O presidente dos Estados Unidos, Donald Trump, anunciou que o país iniciará ataques terrestres contra cartéis de drogas no México, ampliando a ofensiva militar que começou com operações especiais na Venezuela.
A declaração foi feita durante entrevista à Fox News, menos de uma semana após forças norte-americanas capturarem o presidente venezuelano Nicolás Maduro em uma ação que gerou reações intensas na América Latina.
“Derrubamos 97% das drogas que entram pela água, e agora vamos começar a atingir em terra,” afirmou Trump. “Os cartéis estão comandando o México. É muito, muito triste ver o que aconteceu com aquele país.”
A fala marca uma escalada significativa na política externa dos Estados Unidos, com foco no combate ao narcotráfico transnacional. Segundo o presidente, os cartéis mexicanos foram oficialmente classificados como organizações terroristas, o que abre caminho legal para ações militares diretas em território estrangeiro.
Reações no México
A presidente mexicana Claudia Sheinbaum reagiu com veemência à declaração de Trump, classificando qualquer intervenção militar como uma violação da soberania nacional.
“O México não aceitará ataques em seu território. A luta contra o narcotráfico é nossa responsabilidade, e não será conduzida sob ameaças externas,” disse Sheinbaum em pronunciamento oficial.

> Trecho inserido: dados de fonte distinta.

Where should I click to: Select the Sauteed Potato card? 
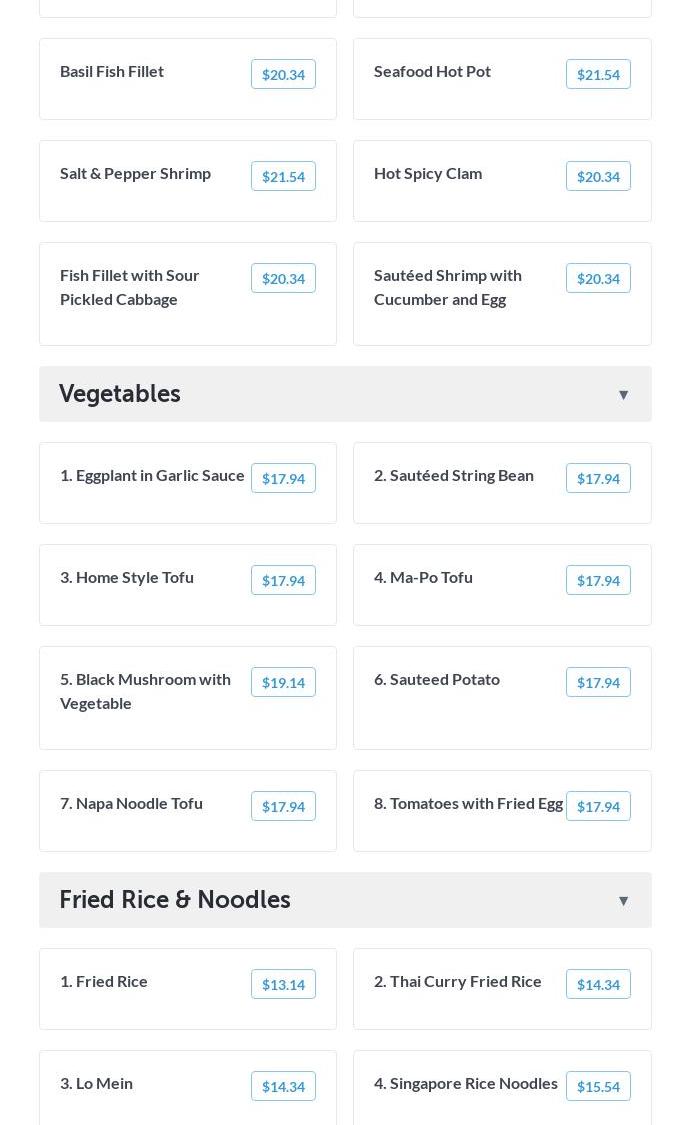(x=437, y=680)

Apesar da tensão diplomática, o governo mexicano confirmou que entregou recentemente líderes de cartéis às autoridades norte-americanas, como parte de um acordo bilateral de cooperação no combate ao tráfico de drogas.
Contexto regional
A ofensiva anunciada por Trump ocorre em um momento de instabilidade na região. A operação militar na Venezuela, que resultou na captura de Maduro, foi justificada pela Casa Branca como uma ação contra “um regime que protege o narcotráfico e ameaça a segurança hemisférica”.
Analistas internacionais apontam que a nova postura dos Estados Unidos representa uma mudança estratégica, com foco em ações diretas contra redes criminosas transnacionais, mesmo que isso implique riscos diplomáticos e militares.

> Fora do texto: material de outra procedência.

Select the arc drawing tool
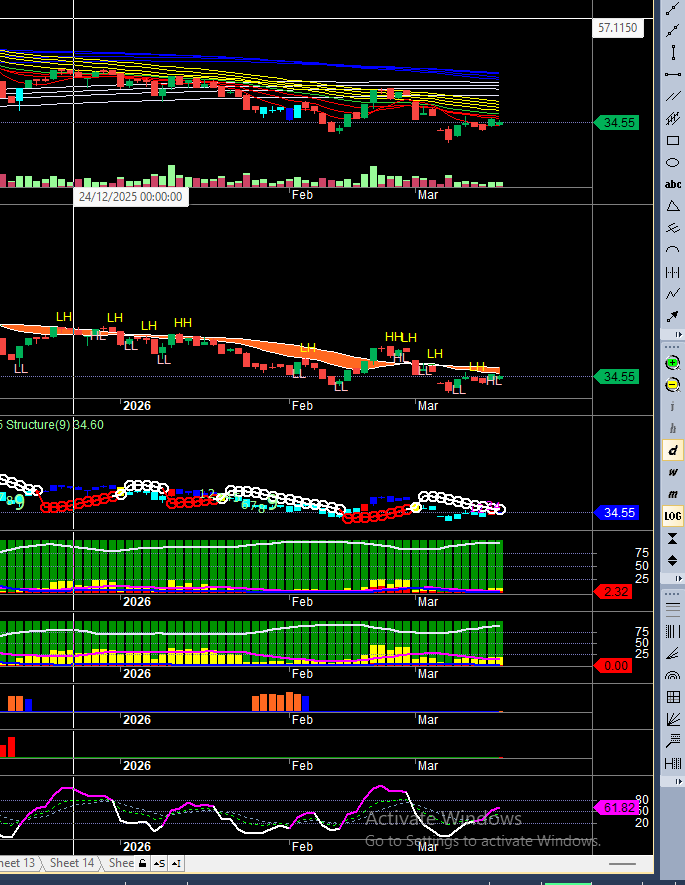Screen dimensions: 685x885 pyautogui.click(x=673, y=250)
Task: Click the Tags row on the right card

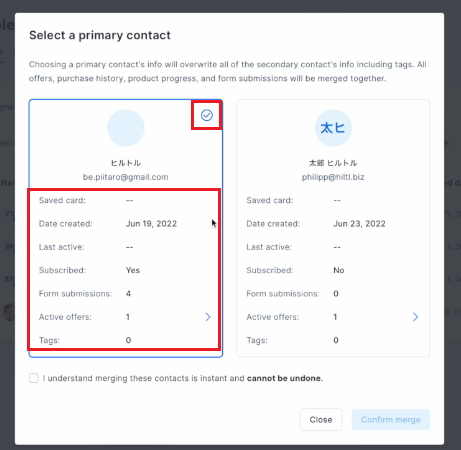Action: tap(333, 340)
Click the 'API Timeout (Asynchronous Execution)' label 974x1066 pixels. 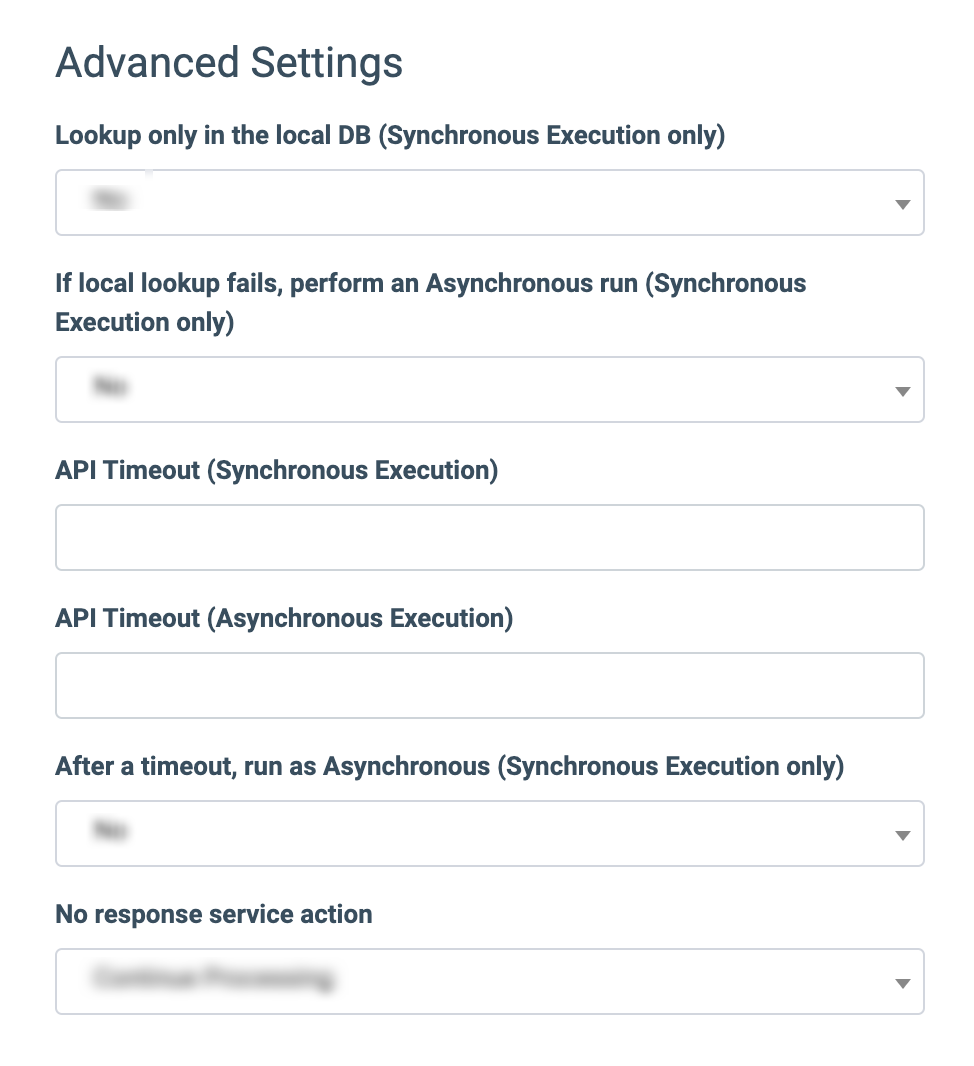point(284,619)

“Estamos lidando com terroristas, não apenas traficantes,” disse Trump. “Se o México não agir, nós agiremos.”
Repercussão internacional
A comunidade internacional acompanha com preocupação os desdobramentos. A Organização dos Estados Americanos (OEA) convocou uma reunião extraordinária para discutir a legalidade das ações militares dos EUA na região. Já o governo brasileiro, por meio do Itamaraty, expressou “profunda preocupação com a escalada de tensões” e pediu “respeito à soberania dos países latino-americanos”.